Près d’un an après que la Belgique a décidé d’acquérir 34 avions de combat F-35, les filiales belges de groupes aéronautiques français entrevoient des retombées économiques positives de ce contrat de 3,8 milliards d’euros.

 

Si les contrats de collaboration industrielle signés avec le groupe américain de défense Martin Lockheed ne mentionnent à ce stade aucun chiffre, ils permettent à trois entreprises belges de se positionner en tant que fournisseurs potentiels du groupe.
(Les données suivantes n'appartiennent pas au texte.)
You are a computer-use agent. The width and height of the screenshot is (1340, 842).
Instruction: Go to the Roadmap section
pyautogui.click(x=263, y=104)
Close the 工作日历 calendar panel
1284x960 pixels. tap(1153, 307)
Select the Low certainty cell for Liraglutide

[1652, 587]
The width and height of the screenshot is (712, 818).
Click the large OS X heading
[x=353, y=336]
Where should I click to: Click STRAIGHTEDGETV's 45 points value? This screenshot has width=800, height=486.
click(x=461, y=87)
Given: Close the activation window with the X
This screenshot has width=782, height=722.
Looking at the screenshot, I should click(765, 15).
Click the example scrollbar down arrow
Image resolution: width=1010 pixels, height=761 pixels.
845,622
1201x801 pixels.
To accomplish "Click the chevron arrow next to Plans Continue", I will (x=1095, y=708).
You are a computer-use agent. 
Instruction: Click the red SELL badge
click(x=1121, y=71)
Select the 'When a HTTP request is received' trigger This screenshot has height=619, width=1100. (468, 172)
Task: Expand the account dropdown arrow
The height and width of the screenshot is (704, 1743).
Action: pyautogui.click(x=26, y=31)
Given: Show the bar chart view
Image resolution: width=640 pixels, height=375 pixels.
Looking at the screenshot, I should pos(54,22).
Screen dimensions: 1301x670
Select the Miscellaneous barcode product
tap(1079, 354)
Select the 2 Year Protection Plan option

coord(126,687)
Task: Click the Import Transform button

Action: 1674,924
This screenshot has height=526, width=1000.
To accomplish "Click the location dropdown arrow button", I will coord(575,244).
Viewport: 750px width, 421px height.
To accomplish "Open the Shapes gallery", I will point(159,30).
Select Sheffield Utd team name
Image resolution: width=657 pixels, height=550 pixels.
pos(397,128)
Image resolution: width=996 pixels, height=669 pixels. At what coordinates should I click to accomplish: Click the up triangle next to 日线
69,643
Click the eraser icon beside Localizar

Les discussions les plus avancées concernent la collaboration avec l’entreprise bruxelloise Ilias Solutions, spécialisée dans les logiciels logistiques, qui pourrait ainsi obtenir des contrats au cours des cinq prochaines années à hauteur de 5 millions de dollars par an. Deux autres partenariats pourraient également bénéficier à la France puisque la Sabca, la filiale belge du groupe Dassault, pourrait également fournir des systèmes d’actionnement, tandis que la filiale liégeoise Safran Aero Boosters du motoriste français Safran, pourrait être amenée à équiper le chasseur américain à travers par le biaise d'un partenariat signé avec le fabriquant du réacteur F-135, l'Américain Pratt & Whitney.

Ces différents projets s’inscrivent dans la procédure des « intérêts essentiels de sécurité » (IES), mise en place par le groupe d’experts de la Défense belge qui a piloté le programme de remplacement des F-16 afin de soutenir la défense et l’industrie en Belgique.